Most sufferers with pancreas divisum persist to be asymptomatic, and therefore the prognosis is exceptional. For those patients with symptoms of pancreatitis, the prognosis is no different from that of the natural population who exhibit pancreatitis. Even after therapy, pancreatitis may recur. It is essential to remember that there is no clear evidence to support a causal relationship between pancreas divisum and parties.
More About ERCP or Endoscopic Retrograde Cholangial-Pancreatography)
- ERCP is a diagnostic procedure devised to examine diseases of the liver, gallbladder & pancreas, bile ducts, the duodenum (first portion of the small intestines); the papilla of Vater, small nipple-like portion with openings leading to the bile ducts and the pancreatic duct
- ERCP is completed under intravenous sedation, normally without general anesthesia.
- ERCP is an irritating but not painful procedure; There is the low incidence of complications.
- ERCP can provide valuable information that cannot be obtained by other diagnostic examinations such as CT scan, MIR or abdominal ultrasound.
- The frequently therapeutic measure can be performed at the time of ERCP to remove stones, in the bile ducts or relieve obstructive of bile ducts.
What Can You Expect Before and After an ERCP procedure?
The sufferer will be presented medications by a vein to cause relaxation and drowsiness.

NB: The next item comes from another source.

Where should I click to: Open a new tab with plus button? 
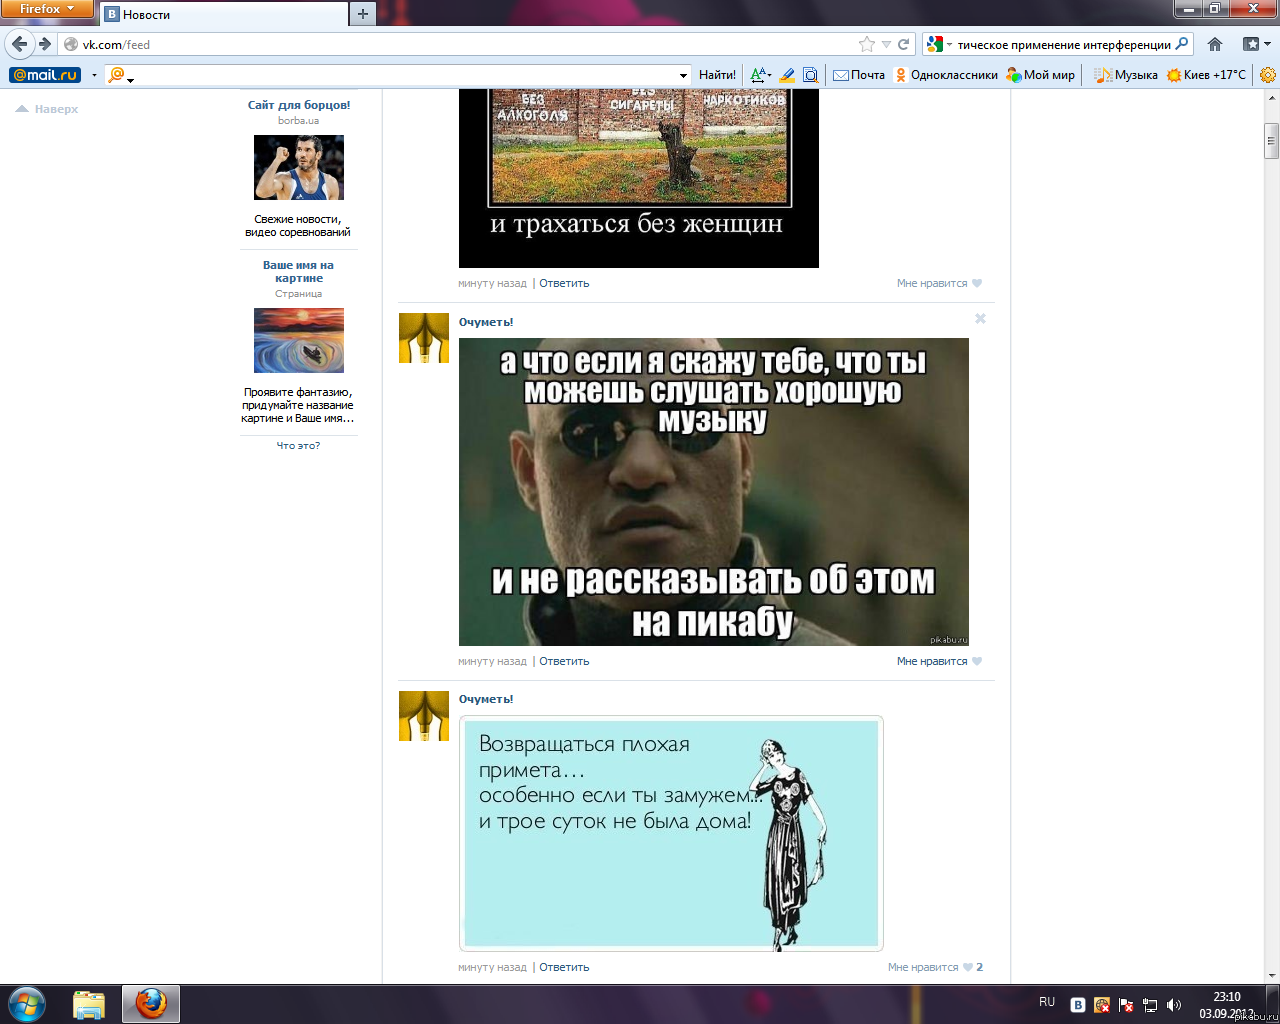[x=363, y=14]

The patient will be supplied some local anesthetic to reduce the gag reflex. Some doctors do not apply local anesthetic and favor to proffer the patients via further intravenous medications for sedation. This also goes for those patients who have a history of allergy to Xylocaine or cannot endure the bitter taste of the local anesthetic and the paralysis sensation in the throat. While the patient is lying on the left side on the X-ray table, the intravenous medicine is given, and then the instrument is entered gently through the mouth into the duodenum. The device advances through the food pipe and not the air pipe. It does not conflict with the breathing and gagging is usually blocked or reduced by the medication.

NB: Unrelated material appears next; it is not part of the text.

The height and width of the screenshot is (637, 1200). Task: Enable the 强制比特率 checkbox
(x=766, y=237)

When the patient is in a semi-conscious state, they can, however, follow instructions such as adjusting the body position on the X-ray table. Once the device has been advanced into the abdomen, there is minimal discomfort except for the foreign body sensation in the throat. The procedure can take as long as fifteen minutes to one hour, depending on the experience of the physician, what needs to be achieved, and the anatomy or deformities in that area. ERCP also may be conducted under light, general anesthesia.

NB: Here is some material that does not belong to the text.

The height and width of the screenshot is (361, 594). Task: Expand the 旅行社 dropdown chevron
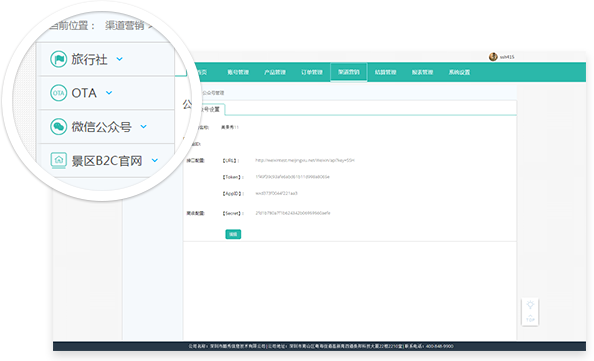[119, 59]
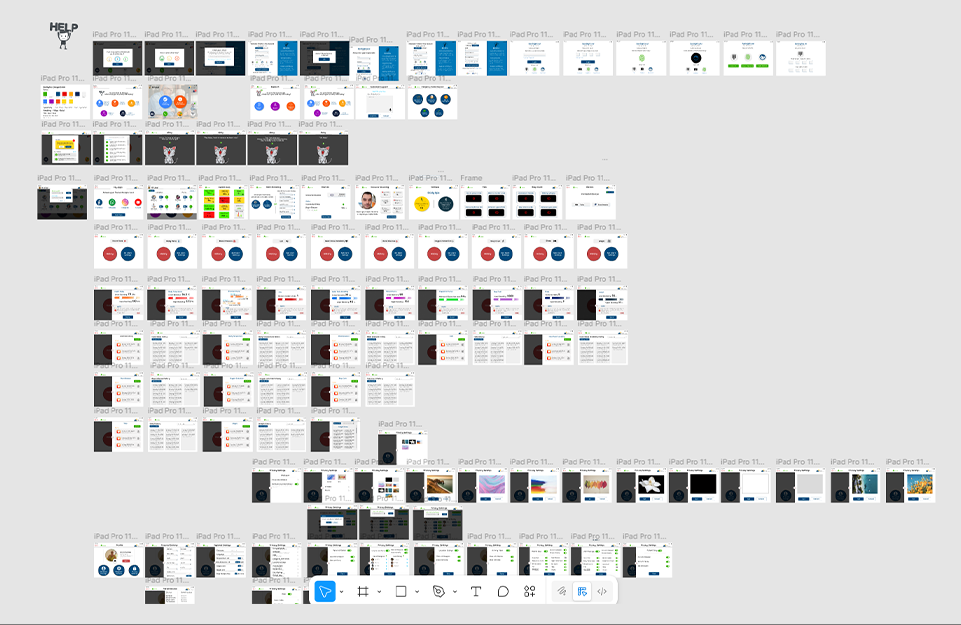Select the Pen tool
Viewport: 961px width, 625px height.
(439, 591)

After the procedure, patients should be evaluated in the rehabilitation area until most of the effects from the medications have diminished. This usually takes one to two hours. The patient may feel bloated or somewhat nauseated from the medications or the procedure. Very rarely patient experiences are vomiting and can have occasions of a belch or pass gas through the rectum. Upon hospital discharge, the patient should be driven home by a companion and is encouraged to stay home for the rest of the day. The patient can continue usual activity the next day. Even though the physician may explain the findings to the patient or companion after the procedure, it is still necessary to follow-up with the physician after the procedure to ensure that the patient understands the results of the examination.